<<<<

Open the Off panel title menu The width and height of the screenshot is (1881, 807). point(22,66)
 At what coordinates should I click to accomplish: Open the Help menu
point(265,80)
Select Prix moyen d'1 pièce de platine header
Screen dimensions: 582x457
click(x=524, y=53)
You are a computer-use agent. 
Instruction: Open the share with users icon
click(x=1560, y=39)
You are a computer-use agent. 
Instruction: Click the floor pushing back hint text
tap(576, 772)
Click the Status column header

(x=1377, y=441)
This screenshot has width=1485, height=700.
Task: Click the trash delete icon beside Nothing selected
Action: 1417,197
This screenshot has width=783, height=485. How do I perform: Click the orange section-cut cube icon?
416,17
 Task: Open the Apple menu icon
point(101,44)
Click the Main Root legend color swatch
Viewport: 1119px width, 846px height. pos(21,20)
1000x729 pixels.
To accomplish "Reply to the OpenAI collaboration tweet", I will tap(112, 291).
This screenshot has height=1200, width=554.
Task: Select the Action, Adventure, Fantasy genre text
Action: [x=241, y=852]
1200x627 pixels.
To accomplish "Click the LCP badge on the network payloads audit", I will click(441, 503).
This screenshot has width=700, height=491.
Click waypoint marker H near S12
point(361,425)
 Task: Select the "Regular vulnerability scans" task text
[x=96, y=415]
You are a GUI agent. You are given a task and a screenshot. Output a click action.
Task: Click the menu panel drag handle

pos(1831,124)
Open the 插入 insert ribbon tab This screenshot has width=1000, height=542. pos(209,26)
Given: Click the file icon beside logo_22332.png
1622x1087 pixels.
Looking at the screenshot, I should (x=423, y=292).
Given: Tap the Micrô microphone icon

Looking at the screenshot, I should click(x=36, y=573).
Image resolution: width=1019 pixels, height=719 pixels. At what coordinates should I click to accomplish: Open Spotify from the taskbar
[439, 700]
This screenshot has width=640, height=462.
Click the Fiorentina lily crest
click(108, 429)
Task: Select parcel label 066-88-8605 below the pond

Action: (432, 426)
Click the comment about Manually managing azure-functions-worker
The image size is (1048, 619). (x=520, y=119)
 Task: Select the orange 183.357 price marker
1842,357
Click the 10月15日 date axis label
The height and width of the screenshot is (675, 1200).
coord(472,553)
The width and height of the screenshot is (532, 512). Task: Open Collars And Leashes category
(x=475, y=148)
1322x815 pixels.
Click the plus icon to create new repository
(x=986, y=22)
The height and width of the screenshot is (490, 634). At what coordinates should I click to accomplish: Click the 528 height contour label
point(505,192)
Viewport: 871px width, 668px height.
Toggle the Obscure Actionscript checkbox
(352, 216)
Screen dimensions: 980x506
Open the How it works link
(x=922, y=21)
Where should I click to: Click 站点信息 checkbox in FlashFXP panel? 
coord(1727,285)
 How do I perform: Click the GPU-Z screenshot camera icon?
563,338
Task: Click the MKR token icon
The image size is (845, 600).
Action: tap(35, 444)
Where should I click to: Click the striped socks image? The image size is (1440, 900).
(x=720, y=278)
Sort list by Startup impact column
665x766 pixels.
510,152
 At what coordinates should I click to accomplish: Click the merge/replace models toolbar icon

>>>>

** Task to complete **
Copy the entries above exactly. Miss none of them.

** Answer to the exercise **
Open the Off panel title menu The width and height of the screenshot is (1881, 807). point(22,66)
 At what coordinates should I click to accomplish: Open the Help menu
point(265,80)
Select Prix moyen d'1 pièce de platine header
Screen dimensions: 582x457
click(x=524, y=53)
You are a computer-use agent. 
Instruction: Open the share with users icon
click(x=1560, y=39)
You are a computer-use agent. 
Instruction: Click the floor pushing back hint text
tap(576, 772)
Click the Status column header

(x=1377, y=441)
This screenshot has width=1485, height=700.
Task: Click the trash delete icon beside Nothing selected
Action: 1417,197
This screenshot has width=783, height=485. How do I perform: Click the orange section-cut cube icon?
416,17
 Task: Open the Apple menu icon
point(101,44)
Click the Main Root legend color swatch
Viewport: 1119px width, 846px height. pos(21,20)
1000x729 pixels.
To accomplish "Reply to the OpenAI collaboration tweet", I will tap(112, 291).
This screenshot has height=1200, width=554.
Task: Select the Action, Adventure, Fantasy genre text
Action: [x=241, y=852]
1200x627 pixels.
To accomplish "Click the LCP badge on the network payloads audit", I will click(441, 503).
This screenshot has width=700, height=491.
Click waypoint marker H near S12
point(361,425)
 Task: Select the "Regular vulnerability scans" task text
[x=96, y=415]
You are a GUI agent. You are given a task and a screenshot. Output a click action.
Task: Click the menu panel drag handle

pos(1831,124)
Open the 插入 insert ribbon tab This screenshot has width=1000, height=542. pos(209,26)
Given: Click the file icon beside logo_22332.png
1622x1087 pixels.
Looking at the screenshot, I should (x=423, y=292).
Given: Tap the Micrô microphone icon

Looking at the screenshot, I should click(x=36, y=573).
Image resolution: width=1019 pixels, height=719 pixels. At what coordinates should I click to accomplish: Open Spotify from the taskbar
[439, 700]
This screenshot has width=640, height=462.
Click the Fiorentina lily crest
click(108, 429)
Task: Select parcel label 066-88-8605 below the pond

Action: (432, 426)
Click the comment about Manually managing azure-functions-worker
The image size is (1048, 619). (x=520, y=119)
 Task: Select the orange 183.357 price marker
1842,357
Click the 10月15日 date axis label
The height and width of the screenshot is (675, 1200).
coord(472,553)
The width and height of the screenshot is (532, 512). Task: Open Collars And Leashes category
(x=475, y=148)
1322x815 pixels.
Click the plus icon to create new repository
(x=986, y=22)
The height and width of the screenshot is (490, 634). At what coordinates should I click to accomplish: Click the 528 height contour label
point(505,192)
Viewport: 871px width, 668px height.
Toggle the Obscure Actionscript checkbox
(352, 216)
Screen dimensions: 980x506
Open the How it works link
(x=922, y=21)
Where should I click to: Click 站点信息 checkbox in FlashFXP panel? 
coord(1727,285)
 How do I perform: Click the GPU-Z screenshot camera icon?
563,338
Task: Click the MKR token icon
The image size is (845, 600).
Action: tap(35, 444)
Where should I click to: Click the striped socks image? The image size is (1440, 900).
(x=720, y=278)
Sort list by Startup impact column
665x766 pixels.
510,152
 At what coordinates should I click to accomplish: Click the merge/replace models toolbar icon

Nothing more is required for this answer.